Courts have ruled that verdicts must be based on “substantial evidence” in order to avoid being arbitrary or capricious. If this doctrine were adhered to, the right to a decision based on “substantial evidence” would be one of the few procedural protections available to private university students. In practice, however, courts are reluctant to interfere with the disciplinary decisions of private universities, and they will do so only when such decisions are based on virtually no evidence.
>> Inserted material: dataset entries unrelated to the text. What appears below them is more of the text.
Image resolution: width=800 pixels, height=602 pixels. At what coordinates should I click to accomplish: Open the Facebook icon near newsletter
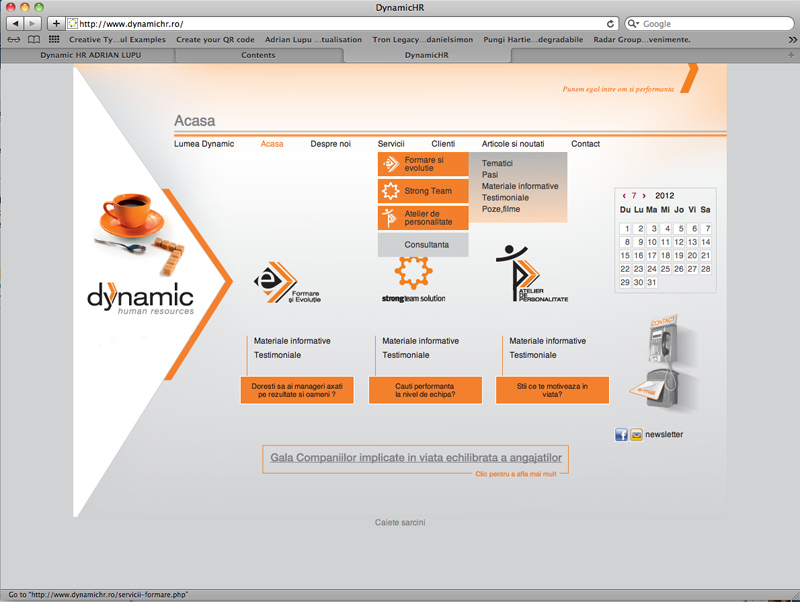621,435
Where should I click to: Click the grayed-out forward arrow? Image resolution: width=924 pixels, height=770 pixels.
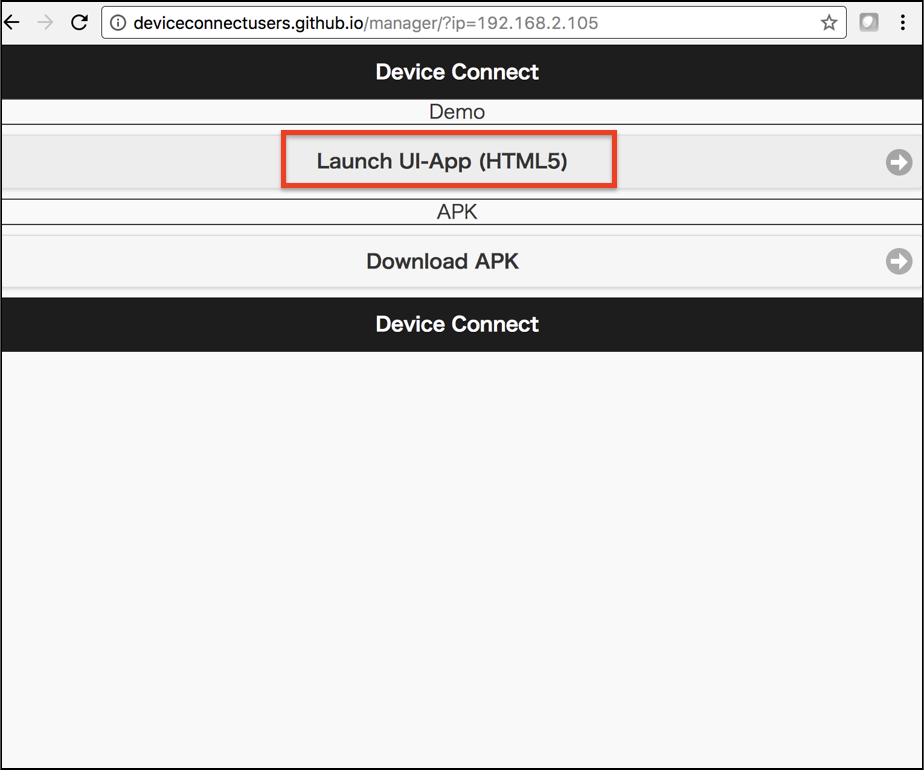click(45, 22)
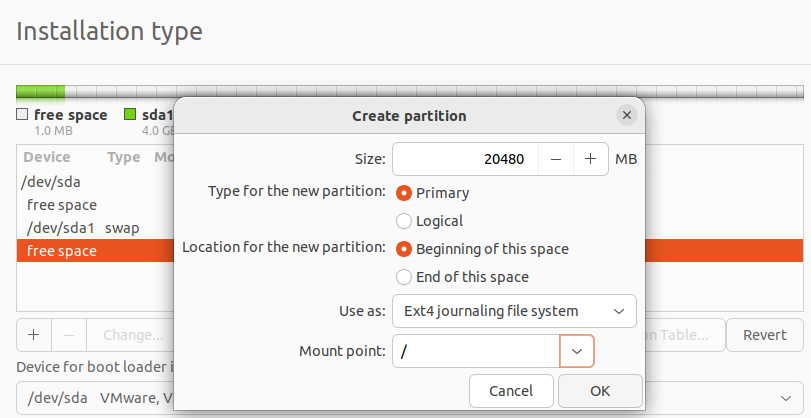
Task: Click the Size input field
Action: click(x=466, y=159)
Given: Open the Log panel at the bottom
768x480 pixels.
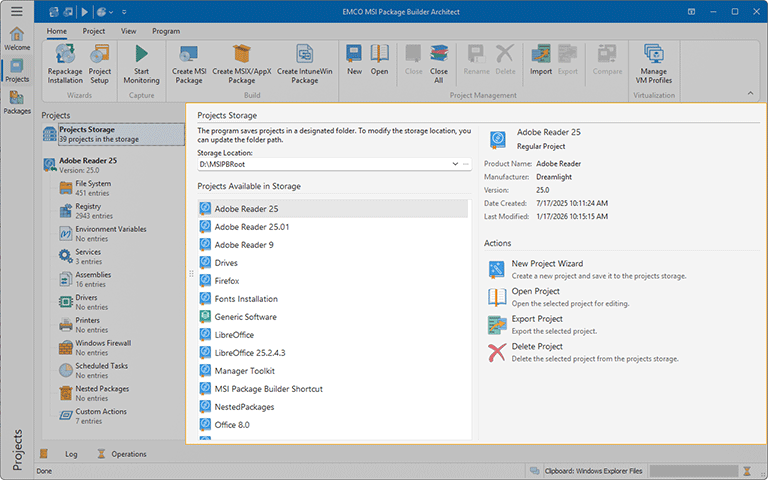Looking at the screenshot, I should [x=71, y=454].
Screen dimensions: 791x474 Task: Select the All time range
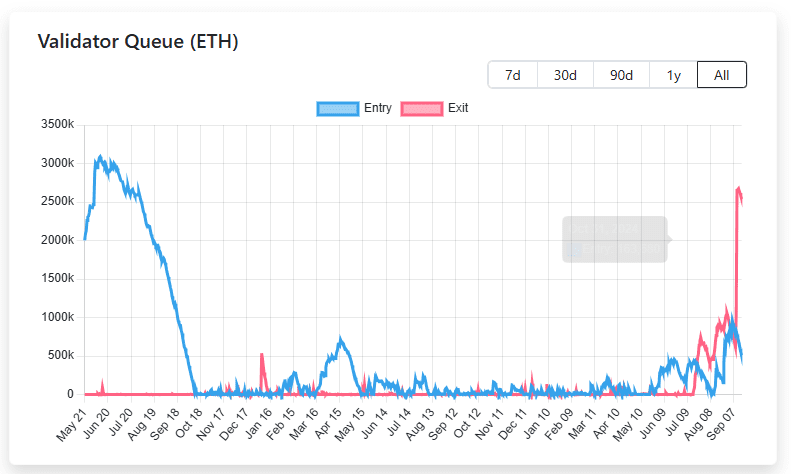coord(721,75)
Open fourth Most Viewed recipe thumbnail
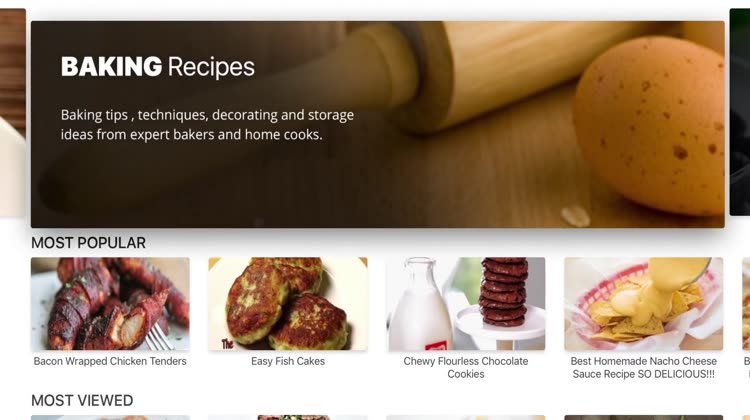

Definitions for standards of proof

The following different standards of proof are used by various college and university tribunals. They are defined here in the order of how difficult they are to meet, from the most to the least difficult (direct quotations are from Black’s Law Dictionary):

  • Beyond a reasonable doubt: “fully satisfied, entirely convinced, satisfied to a moral certainty”
  • Clear and convincing evidence: “reasonable certainty of the truth … the truth of the facts asserted is highly probable”
  • Preponderance of evidence: “more probable than not”
  • Substantial evidence: “such evidence that a reasonable mind might accept as adequate to support a conclusion”
  • Some evidence: any evidence at all supporting the charge

There are broad limits to the university’s right to convict an individual on little or virtually no evidence, or on the basis of evidence that is overwhelmingly and very reliably contradicted. For example, if someone testified that you committed a crime on campus at a time when you have incontrovertible evidence that you were a thousand miles away, virtually any court would go out of its way to overturn your campus conviction. The victim’s testimony that you were the culprit in that situation, although constituting “some” evidence, would not likely satisfy a court’s notion of adequacy.